植物プロモーター断片を、再生された植物の全ての組織において、本発明のポリヌクレオチドを発現させるために使用することができる。かかるプロモーターは、本明細書中で、「構成的な」プロモーターと呼ばれており、ほとんどの環境状態および発生もしくは細胞分化状態の下で活性がある。構成的なプロモーターは、カリフラワーモザイクウイルス（ＣａＭＶ）３５Ｓ転写開始領域、アグロバクテリウム・チュメファシエンス（Agrobacterium tumefaciens）に由来するＰ−もしくは２’−プロモーター、ユビキチンＩプロモーター、Ｓｍａｓプロモーター、シナミルアルコールデヒドロゲナーゼプロモーター(米国特許第5,683,439号)、Ｎｏｓプロモーター、ｐＥｍｕプロモーター、ルビスコプロモーター、ＧＲＰ１−８プロモーター、および他の当業者に知られた様々な植物遺伝子に由来する転写開始領域を含む。
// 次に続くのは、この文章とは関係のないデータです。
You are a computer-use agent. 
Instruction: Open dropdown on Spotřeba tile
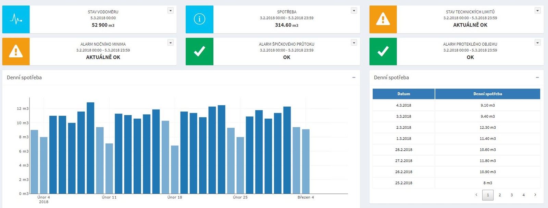click(x=354, y=11)
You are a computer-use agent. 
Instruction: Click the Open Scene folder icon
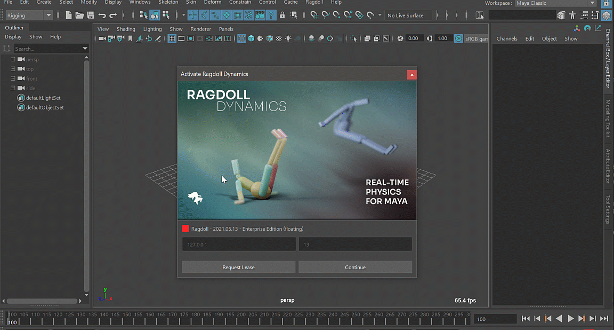coord(79,15)
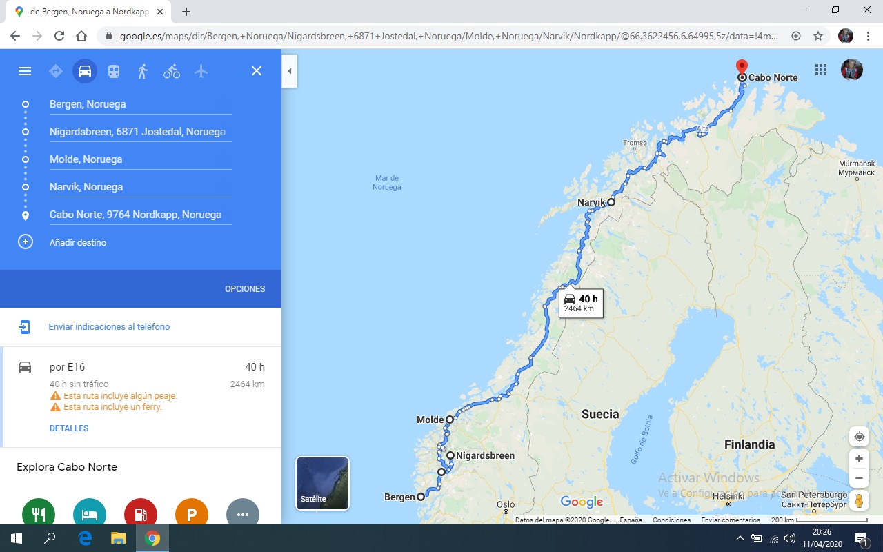
Task: Open File Explorer from the taskbar
Action: pos(119,538)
あるいは、植物プロモーターは、特定の組織における本発明のポリヌクレオチドの発現を指令することができるものであるか、さもなくば、より正確な環境的もしくは発生的制御下にあるものであってもよい。かかるプロモーターは、本明細書中で、「誘導性の」プロモーターと呼ばれる。誘導性プロモーターによって転写に影響を及ぼす環境の状態は、病原体の攻撃、嫌気条件、もしくは光の存在を含む。誘導性プロモーターの例は、低酸素もしくは低温ストレスによって誘導可能なＡｄｈＩプロモーター、熱ストレスによって誘導可能なＨＳＰ７０プロモーター、および光によって誘導可能なＰＰＤＫプロモーターを含む。発生の制御下のプロモーターの例は、葉、根、果実、種子もしくは花のごとき、ある組織のみで、または選択的に、転写を開始させるプロモーターを含む。典型的なプロモーターは、葯特異的プロモーター５１２６（米国特許第5,689, 049号および第5,689,051号）である。プロモーターの作用は、ゲノムにおけるその位置によって異なるかもしれない。よって、誘導性プロモーターは、ある位置では、完全もしくは部分的に構成的になるかもしれない。
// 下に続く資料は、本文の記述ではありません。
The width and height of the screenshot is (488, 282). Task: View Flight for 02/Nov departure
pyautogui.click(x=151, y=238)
異種および非異種（すなわち、内在性）プロモーターのいずれもを、本発明の核酸の発現を導くために使用することができる。これらのプロモーターを、例えば、所望の組織における本発明のタンパク質の濃度および／または組成を、減少させる、増加させる、または変化させるために、アンチセンスの核酸の発現を駆動するための組み換え体発現カセットにも使用することができる。よって、いくつかの具体例において、核酸構築物は、ジー・メイズ（Zea mays）のごとき植物細胞において、本発明のポリヌクレオチドに作動可能に連結した機能的なプロモーターを含むだろう。これらの具体例において有用なプロモーターは、本発明のポリペプチドの発現を駆動する、内在性プロモーターを含む。

いくつかの具体例において、プロモーターもしくはエンハンサーエレメントとして働く単離された核酸は、非異種型のポリペプチドの適切な部位（通常は上流）において、それの発現のアップまたはダウンレギュレートするために導入される。例えば、内在性プロモーターを、ｉｎｖｉｖｏで、変異、欠失、および／または置換によって変えることができ（米国特許第5,565,350号; PCT/US93/03868）、あるいは、遺伝子の発現を制御するために、単離されたプロモーターを、本発明の遺伝子からの適切な方向および距離にて、植物細胞へ導入することができる。植物細胞中の本発明のポリペプチドの全濃度を変えるおよび／または組成を変えるために、遺伝子発現を、植物の成長に適した条件下で、変化させることができる。

本発明において、特に、キメラタンパク質の発現を制御するために、様々なプロモーターが有効であるとされ、その選択は、部分的に、所望のタンパク質発現レベル、所望の組織特異的、時期特異的、もしくは環境の合図特異的な制御が植物細胞にあるならば、それらに依存するだろう。構成的および組織特異的プロモーターは、特に重要である。かかる構成的プロモーターは、例えば、Ｒｓｙｎ７のコアプロモーター、コアＣａＭＶ３５Ｓプロモーター(Odell et al. (1985) Nature 313: 810-812)、コメアクチン(McElroy et al. (1990) Plant Cell 2: 163-171)；ユビキチン(Christensen et al. (1989) Plant Mol. Biol. 12: 619-632 and Christensen et al. (1992) Plant Mol. Biol. 18: 675-689)、ｐＥＭＵ(Last et al. (1991) Theor. Appl. Genet. 81: 581-588)、ＭＡＳ(Veltenet al. (1984) EMBOJ. 3: 2723- 2730)ならびに、例えば、米国特許第5,608,149号; 第5,608,144号; 第5,604,121号; 第5,569,597号; 第5,466,785号; 第5,399,680号; 第5,268,463号; および第5,608,142号に記載の構成的プロモーターを含む。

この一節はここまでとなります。